Long corridor gris.  Porte en fer.  La gueule de la tôlière en secrétaire revêche.  Sa voix pointue:
- Elle vous attend
La Doucereuse, la quarantaine chic derrière son bureau.
- Mise à l’épreuve, et patati, respect de la loi, et patata.  D’la probation, d'la soumission et rataplon. Terminé. Claque dans la gueule et à demain.
Le chœur des Normalisateurs s'époumonait sur un air vaguement wagnérien:
- Toaaaaa étreu malaaaat.  Toaaaaa teu zoignéééé.
Sur cette pulsation profonde et saccadé, une bande de petits gros aux cheveux gras martelaient une plainte teintée d'ironie:
- Aaalkohlic hic!  Aaalkolhic hichic!
La soliste, une blonde filasse un peu myope, improvisait une mélodie profonde et subtile:
- Je suis votre agent de probation /j'oeuvre à votre réinsertion /je vous veux sain, viril et fier/ gai,  sans complexe et volontaire.
La doucereuse prit la parole.  Des petits cailloux glacés sortaient de sa bouche.  L'Abasourdi écoutait sans broncher. On lui réglait son compte en douceur.  Le scalpel s'attaquait au moindre détail.  Un avant goût du jugement dernier.


Le Saoûlot Magnifique siffla son demi dans un bruit de bidet. Il approcha sa face humide et lourde, de l’épaule affaissée du Quidam Emêché:
- Parce que le problème, Môssieu, c'est que maintenant, on n’a plus de couilles. Les couilles, c'est ça le problème, Môssieu.
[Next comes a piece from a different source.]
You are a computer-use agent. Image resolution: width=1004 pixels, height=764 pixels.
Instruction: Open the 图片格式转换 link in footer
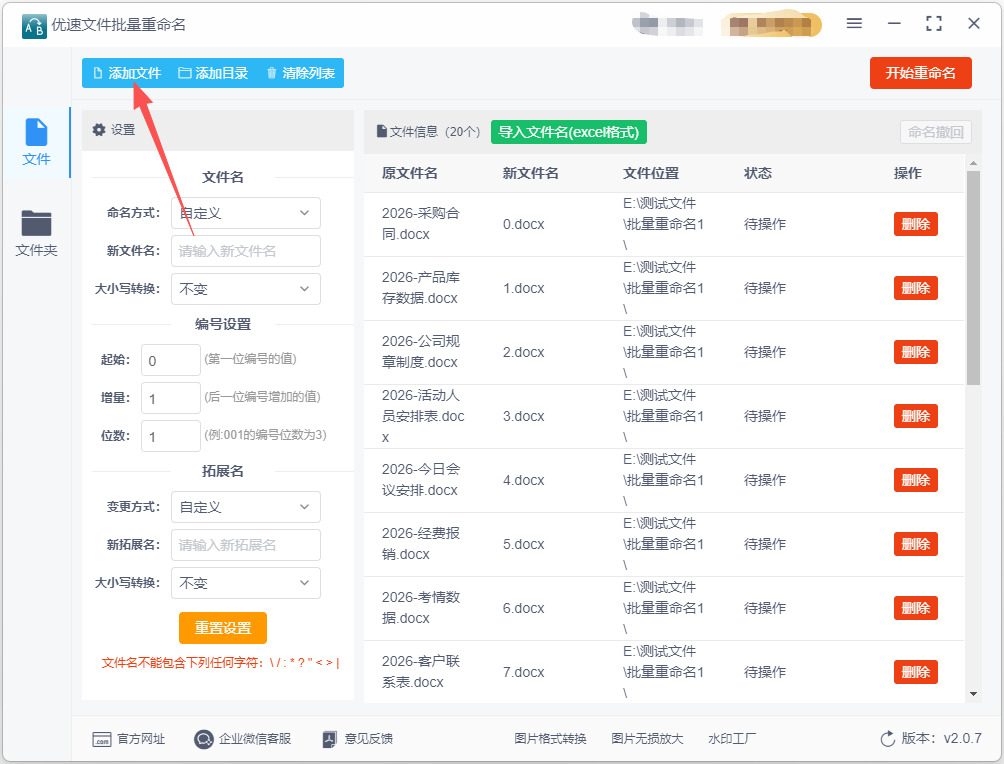point(550,739)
Le Quidam Emêché opina du chef.  Le Saoulôt magnifique poussa son avantage, se leva, incertain, contempla son public. Oeil jauni, teint terreux, il empoigna son verre et lâcha dans un rôt:
- Tas de couilles molles!!
Un drôle de silence s'installa.  Le Quidam Emêché s'enfonça dans la nuit.  Une longue nuit.